Das Ergebnis wird folgendes sein: Wettbewerb erzeugt Gewinner und Verlierer, die jetzt schon vorhandenen krassen Unterschiede zwischen behüteten Elite-Gymnasien und schlecht ausgestatteten Innenstadt-Hauptschulen werden größer werden. Mit dem „transparenten Informationssystem“ in Form eines Schul-Rankings, das Lenzen ebenfalls fordert, wird nochmal zusätzliche Panikmache erzeugt und die realen qualitätsunterschiede werden maßlos übertrieben. Bildungsbewusste Mittelschichts-Eltern werden dann ihre Kindern in den Top-Ten Schulen der jeweiligen Stadt sammeln, der Rest bleibt hängen. Irgendwann werden die Top-Ten Schulen Kapital aus ihrer Position schlagen und massiv Schulgeld verlangen, und dann haben wir ihn wieder: den Feudalismus im Bildungssystem.
Ungleichheit als Folge
Anstatt revolutionärer Vorschläge setzt Lenzen uns also nur die altbekannte Privatisierungs- und Wettbewerbsschiene vor, garniert mit ein paar sozialen Deck-Argumenten, damit die Vorschläge besser ins Ohr gehen. Faktisch jedoch, und dass kann man im Ausland gut beobachten, führt Wettbewerb zu einer krassen Sortierung der „Bildungsanbieter“ in Spitze und Rest und somit zu massiv verstärkter Ungleichheit im Bildungswesen.

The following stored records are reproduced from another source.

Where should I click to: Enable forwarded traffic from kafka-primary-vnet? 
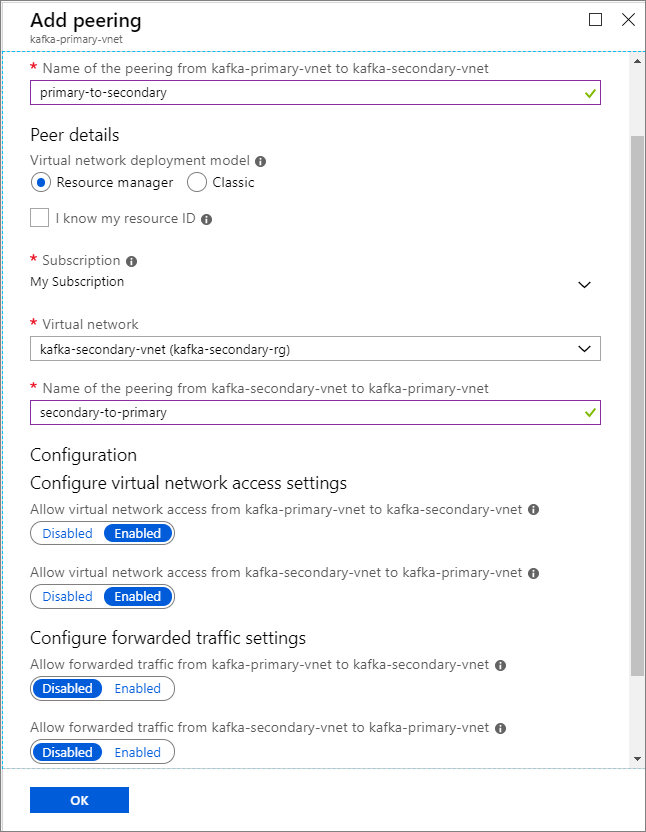point(137,688)
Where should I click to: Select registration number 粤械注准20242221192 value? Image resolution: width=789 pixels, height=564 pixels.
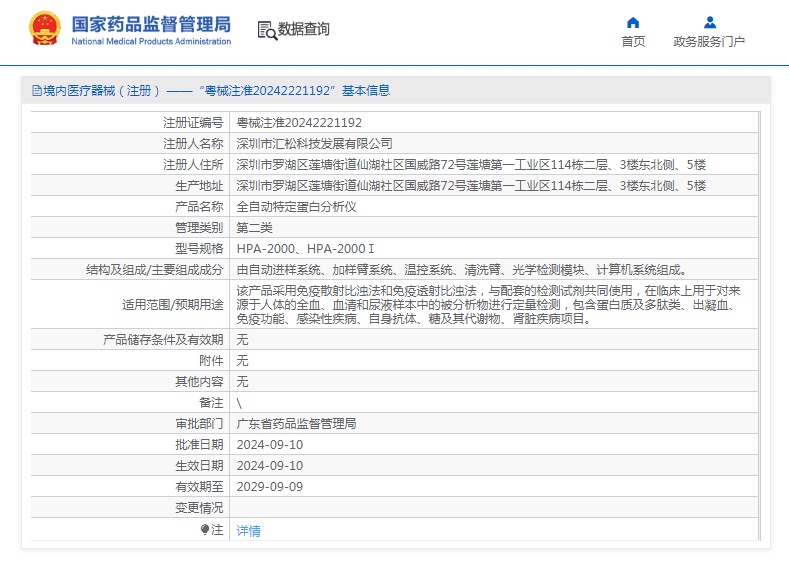tap(299, 123)
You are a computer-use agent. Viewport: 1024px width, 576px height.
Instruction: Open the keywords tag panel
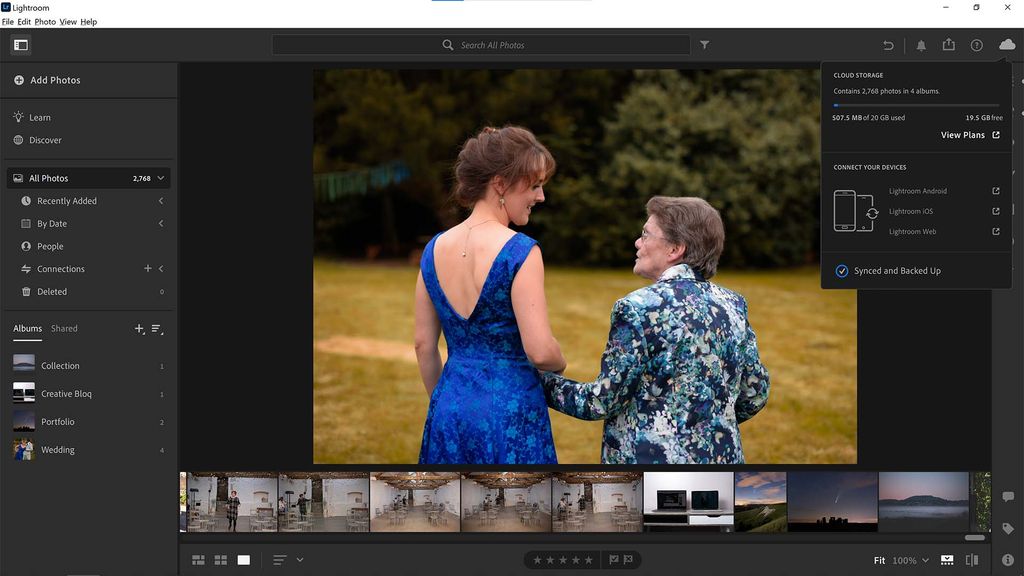tap(1008, 528)
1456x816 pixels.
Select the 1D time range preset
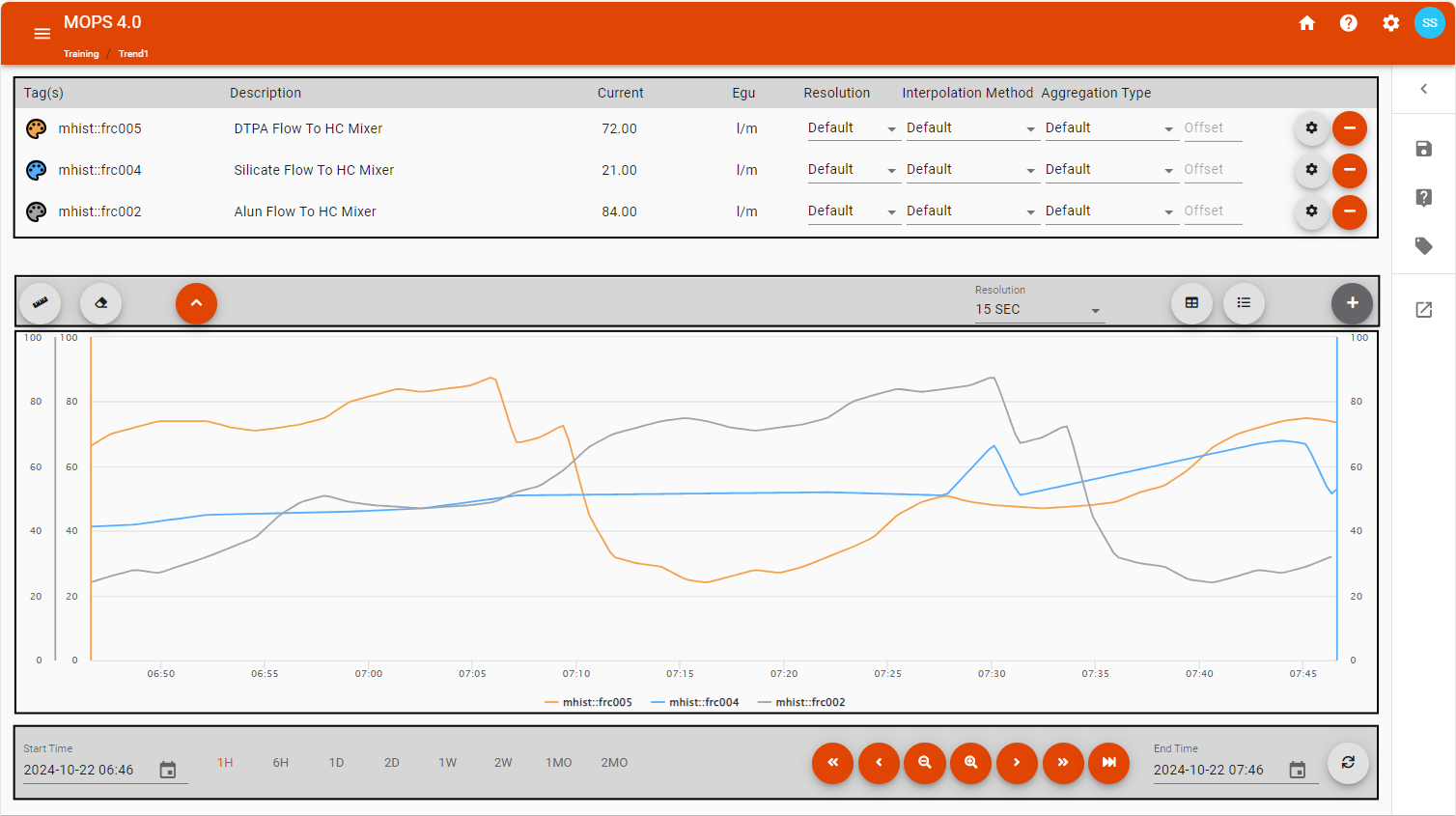336,762
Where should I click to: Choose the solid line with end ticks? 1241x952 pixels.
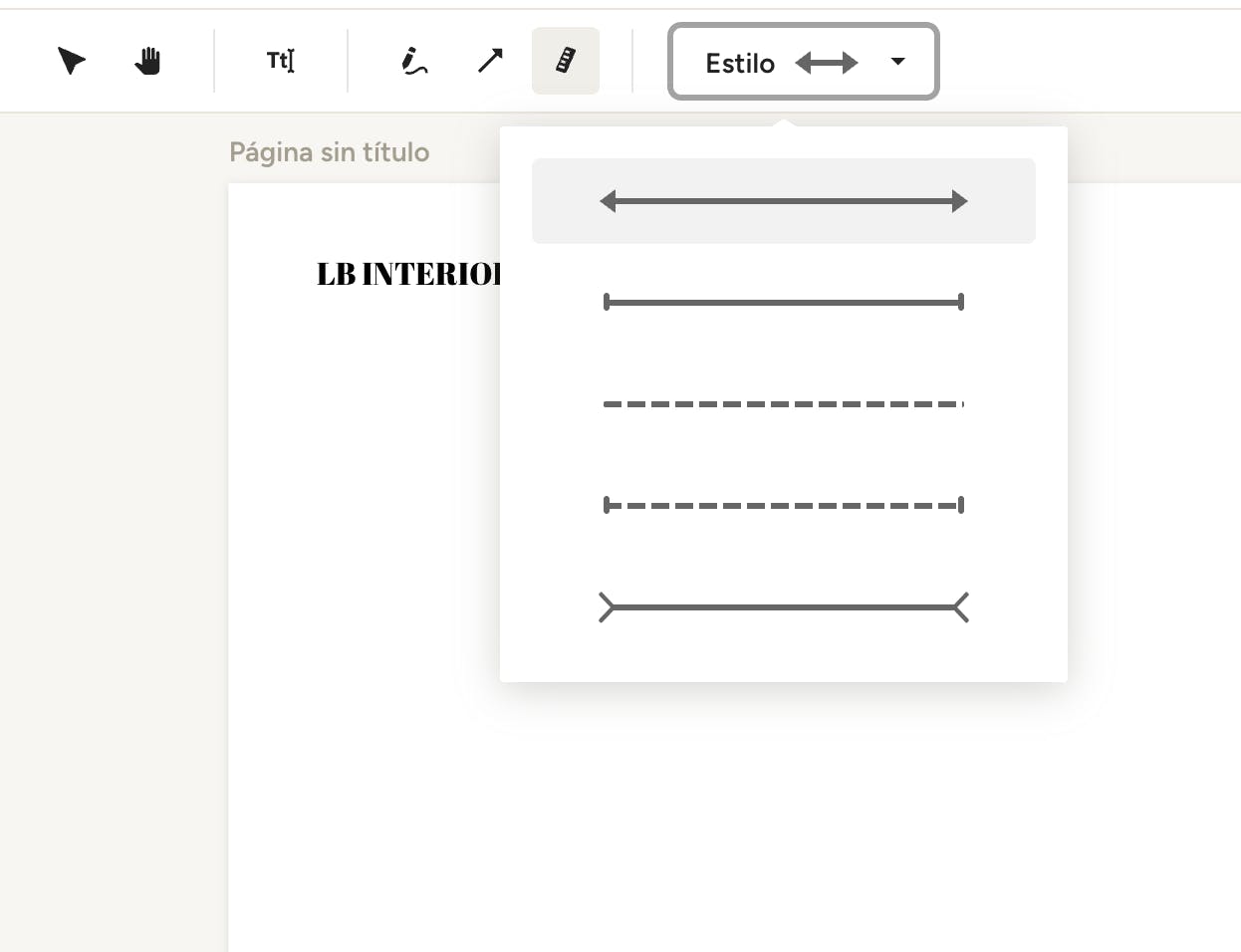(783, 302)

Wer wirklich bessere Bildung will, wird nicht umhin kommen, mehr Finanzmittel für Schulen und Universitäten zu verlangen, um bessere Betreuung sicherzustellen. Und statt dem Wettbewerb irgendwelche übernatürlichen Fähigkeiten zuzuschreiben, sollte man sich in der Realität umsehen: faktisch gesehen sorgt das Finnische System der Einheitsschule dafür, dass dieses Völkchen beim Pisa-Test am besten abschnitt. Abschaffung des dreigliedrigen Schulsystem und Einführung eines Gesamtschulsystems mit angemessener Betreuungsdichte, dass wäre revolutionär.